March 24, 2011 § 35 Comments
For years now, I have tried to discern a clear path for me. A purpose of life, so to speak. However, I have reached the definite conclusion that there is none! Of course I am still open to suggestions and objections and if I find a rational, otherwise view point, I shall abandon mine. But till that moment, I hold that life is a purposeless, hopeless, futile mode of our existences. And I sincerely believe that most of us, deep down in our hearts, are well aware of this absurdity that plagues our lives. Yet most of us can’t go for the point blank truth and wish to guise it in a thousand guises, weary that the very admission may take away all hope to live on. We simply refuse to admit the fact that we are an outcome of evolutionary process and that we have no noble, exalted cause of being and have no predictable afterlife. Some of those at the other side of the fence may want to throw in some arguments here but to tell you the truth, I am quite tired of all those arguments. I, truly, have gone over them not once but many times and in fact, I myself have been the one throwing them from that side of the fence once. But well, I can’t take it any longer. However, any fresh line of thought would be very welcome.
To be very candid, I think that the best thing about life is this very purposeless and we ought to cherish every moment we have. I admit Camus’ ‘The Myth of Sisyphus’ is very inspiring in that it very neatly brings out the naked, maybe ugly for some, truth about life. You know that there’s no point in existing and yet you enjoy every second of this absurd existence and utilize it to its fullest. You push the stone to the top, knowing it will roll down to the bottom nonetheless, knowing that the curse is eternal, knowing that nothing lies beyond or before and yet you do it. Does it not give you a certain sense of defiance, of standing up in face of all despair and refusing to give up? Of enjoying life and extracting joy from the tiniest bits, letting the journey itself transform into the destiny for you. Like I’ve often said before, sometimes maybe the journey is worth more than whither it leads to. And yet, I now believe, sometimes perhaps the journey itself is all. Sometimes, there’s nothing beyond the journey and as it consumes you, you get the sense of fulfillment not from the accomplishment of the feat but from the thought of being on the path, from the sense of moving on nonetheless, come what may.

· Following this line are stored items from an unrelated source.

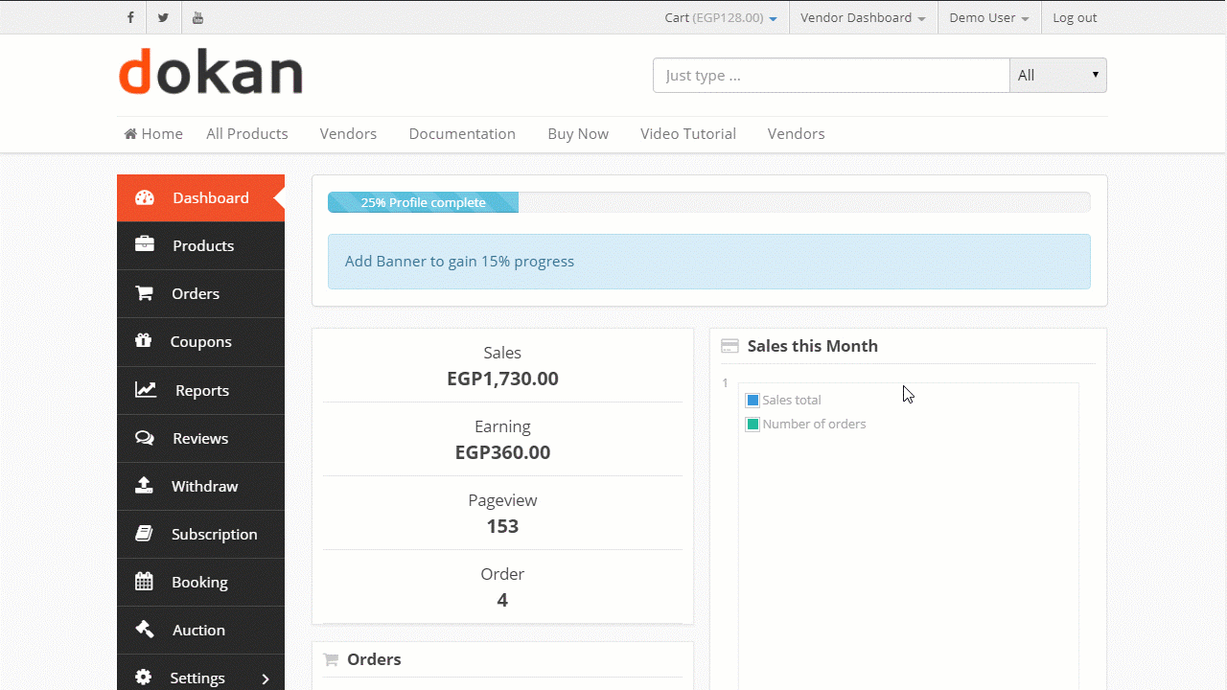
Task: Toggle the Number of orders legend box
Action: click(752, 425)
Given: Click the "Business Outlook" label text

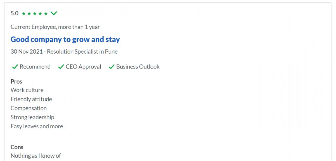Looking at the screenshot, I should pyautogui.click(x=138, y=67).
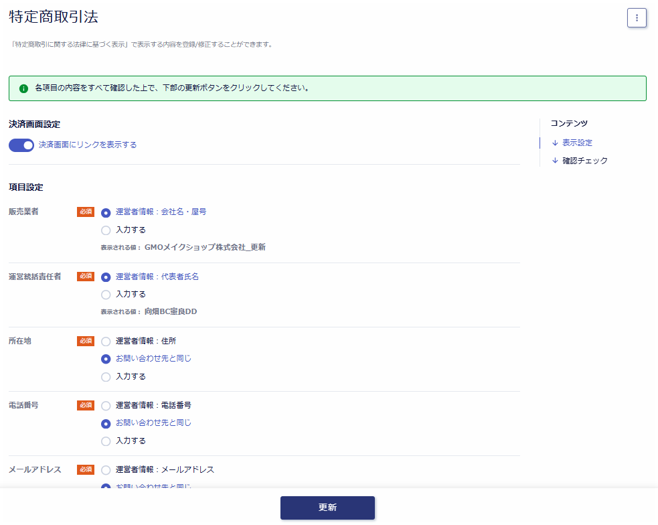The width and height of the screenshot is (658, 525).
Task: Select 運営者情報：電話番号 radio button
Action: click(x=106, y=405)
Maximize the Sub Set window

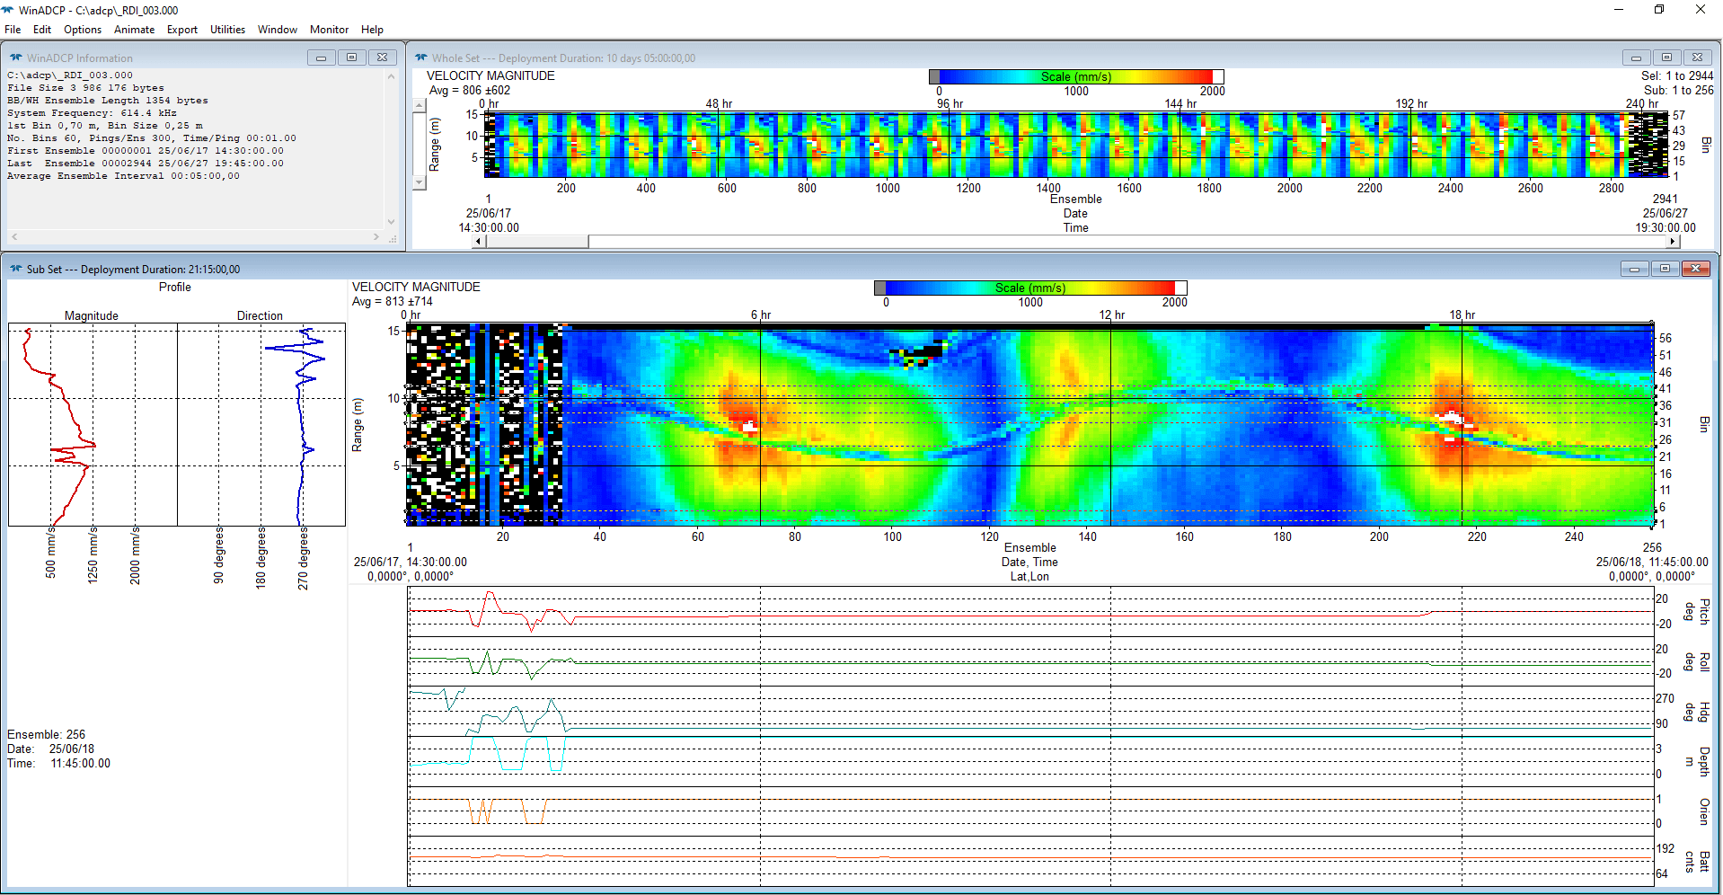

Jack London once said, “I would rather be ashes than dust! I would rather that my spark should burn out in a brilliant blaze than it should be stifled by dry-rot. I would rather be a superb meteor, every atom of me in magnificent glow, than a sleepy and permanent planet. The function of man is to live, not to exist. I shall not waste my days trying to prolong them. I shall use my time.” And I believe in saying so, he summed up the entire enterprise of life.
Life is simply to live every moment to its fullest and letting the passion of being consume the very being. It’s about spending the time we have preciously and meaningfully. My lack of belief in a purpose, thus, shall not be mistaken to be an alibi to do nothing or be worthless. Nay, it’s quite the contrary. I believe the lack of a pre-fixed path lets you go for the one as described by Jack London. It permits you the space pre-requisite for the intellectual abilities to develop and bear fruition and reveal newer insights and thus add something meaningful to the collective human wisdom. This liberation from the many self-imposed cages is what lets the spirit soar high and to such heights as have yet been unknown. To me, that is what adds beauty to an otherwise incidental, worthless life. And that’s what makes it worth living to me.